Developers who follow this flow can bring privacy-forward apps to market faster, with fewer surprises and better alignment with user and regulatory expectations.
Challenges & Best Practices
No path is without obstacles. Some challenges developers will face:
- Circuit complexity: As logic grows, circuits become large and harder to optimize. Keeping design minimal and modular helps.
- Gas & cost tradeoffs: Private operations generally incur higher cost; balance how much you hide.
- Auditing and verification: Private contracts still need audits - code must be correct, logic must be sound.
- User experience: Privacy flows should not feel like friction. UX designers must make privacy seamless.
- Interoperability: Composing with public contracts, bridges, and external oracles may require careful design to avoid leaks.
- Upgradeability: Private logic may evolve; plan upgrade paths while maintaining privacy.
In practice, developers should start small (e.g. private payments module), then expand into richer confidential logic.
Why COTI Stands Out Compared to Other Privacy Chains
It's worth noting that several privacy-focused chains and projects exist (e.g. Aztec, Railgun, Zcash, zk-based rollups). But many rely on specialized proofs, constrained logic, or require heavy custom tooling - making integration with Ethereum harder.
COTI's advantage lies in combining:
- General-purpose private logic (not limited to transfers)
- EVM compatibility and composability
- Institutional-readiness and compliance features
- High performance and resource efficiency
Because of these strengths, COTI may very well be the first choice for builders who need privacy and interoperability, not just anonymity.
Outlook: The Future of Private Apps
In the coming 5-10 years, the default expectation for apps handling any meaningful data will include privacy. Public ledger transparency will be reserved for open systems; sensitive logic, identity, financial flows will default to confidential layers.
Those who build privacy-first now will own the infrastructure, the standards, and the trust. COTI is positioning itself as that default privacy layer. With the rise of confidential DeFi, private identity systems, health, supply chain, and enterprise Web3, developers building on COTI early will have a lasting advantage.
Final Thought
In Web3's next chapter, privacy isn't an "extra" - it's foundational. Private apps won't be niche; they'll be the norm.
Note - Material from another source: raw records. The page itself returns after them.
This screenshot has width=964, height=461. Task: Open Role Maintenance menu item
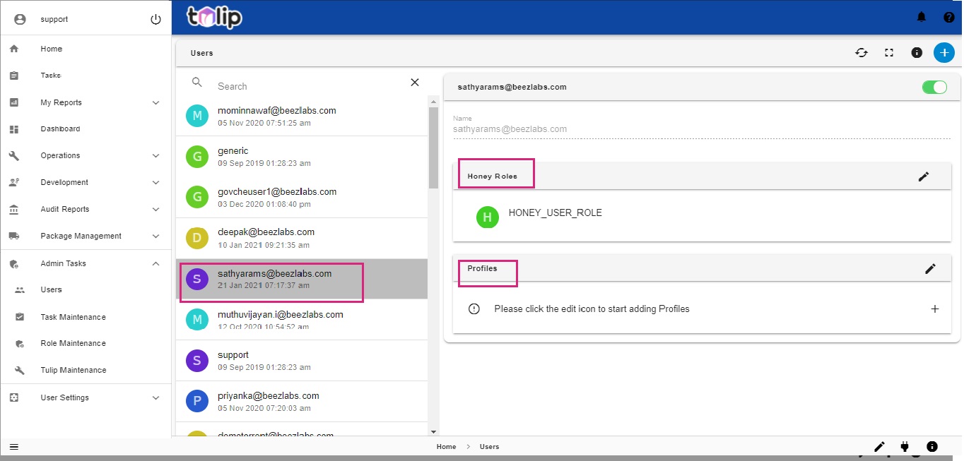click(x=73, y=344)
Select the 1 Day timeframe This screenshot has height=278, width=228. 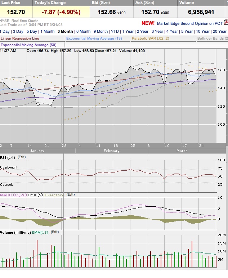5,31
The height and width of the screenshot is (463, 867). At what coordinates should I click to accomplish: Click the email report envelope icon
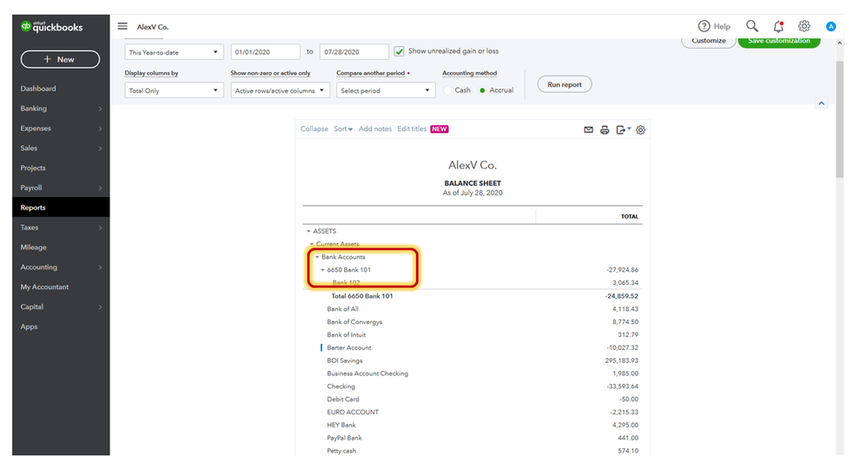click(x=588, y=129)
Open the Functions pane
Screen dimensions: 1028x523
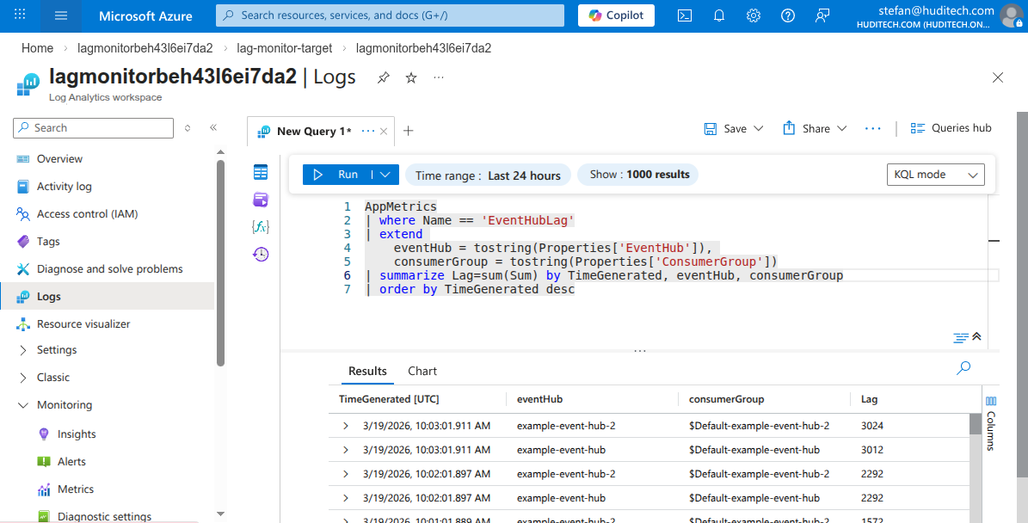coord(261,226)
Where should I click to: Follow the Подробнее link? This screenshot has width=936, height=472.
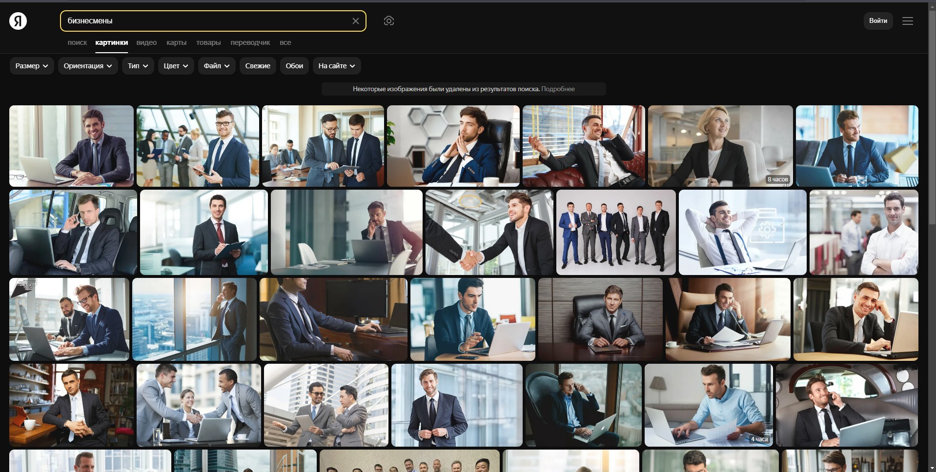[558, 89]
To power that shift, developers need an infrastructure that gives them expressivity, performance, and compatibility all in one package.
COTI offers just that. With its garbled circuits engine, EVM-alignment, bridgeability, and adoption by real privacy apps like PriveX, it gives developers the tools to build private-first apps without reinventing the wheel.
If you're a developer thinking about confidentiality, don't wait for the future - build it now with COTI.